Problem to solve » Emit the data below verbatim, stripping out any pictures.

────────────────

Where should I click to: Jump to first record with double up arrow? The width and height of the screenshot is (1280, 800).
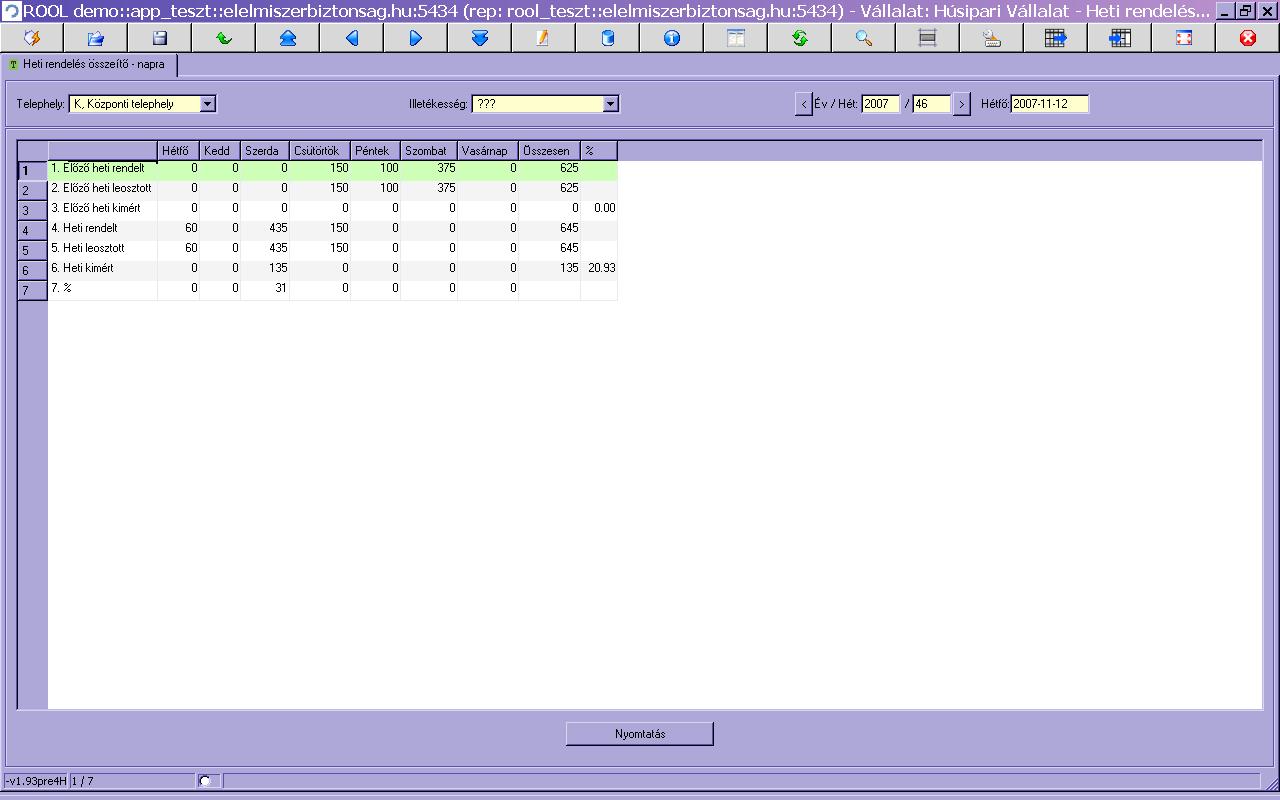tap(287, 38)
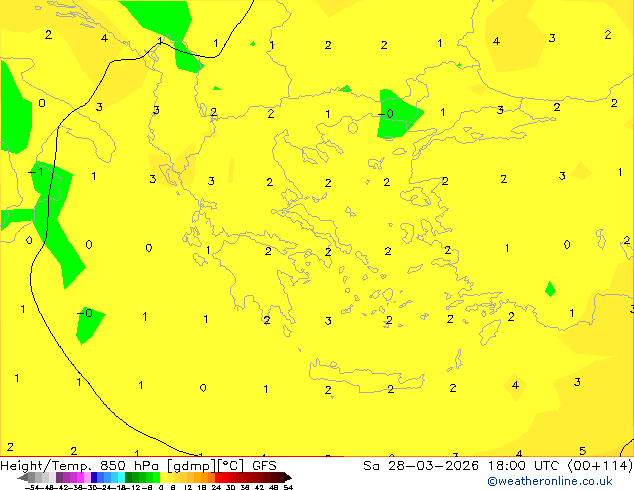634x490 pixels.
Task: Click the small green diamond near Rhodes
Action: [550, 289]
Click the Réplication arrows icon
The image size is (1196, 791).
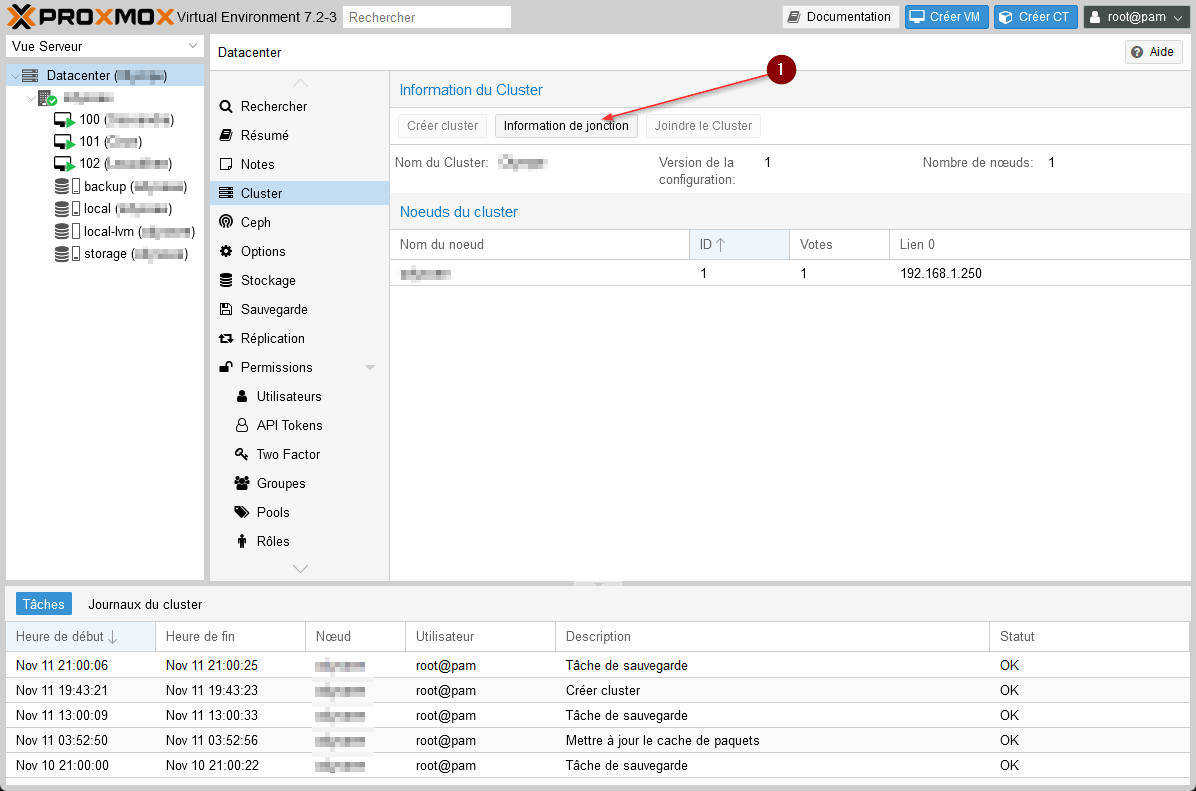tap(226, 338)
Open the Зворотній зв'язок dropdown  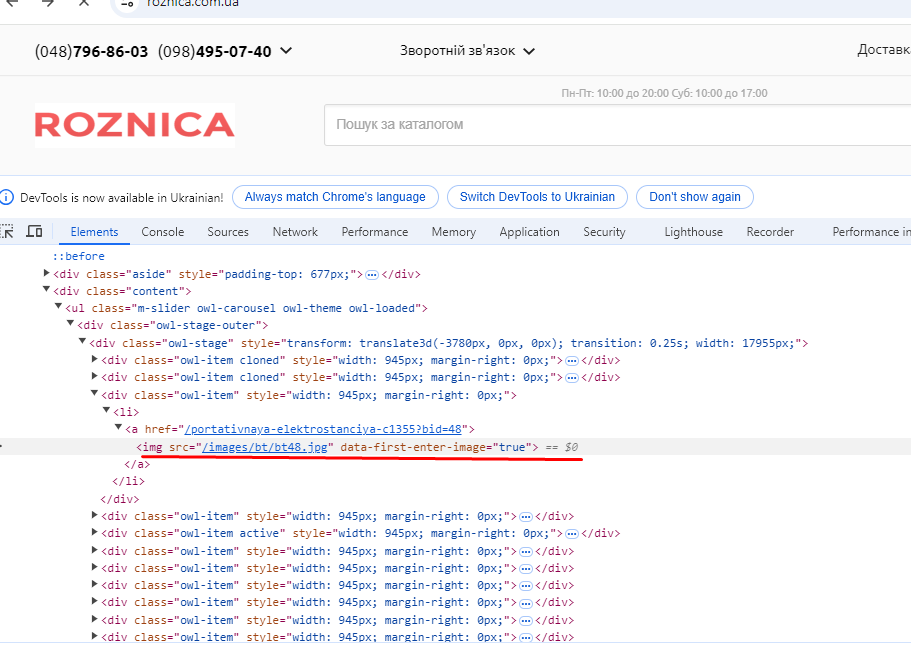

────────────────

Task solution »
Where should I click to: Jump to first record with double up arrow? The width and height of the screenshot is (1280, 800).
tap(287, 38)
634x490 pixels.
Task: Click the small green diamond near Rhodes
Action: [550, 289]
Click the Réplication arrows icon
The image size is (1196, 791).
tap(226, 338)
Open the Зворотній зв'язок dropdown  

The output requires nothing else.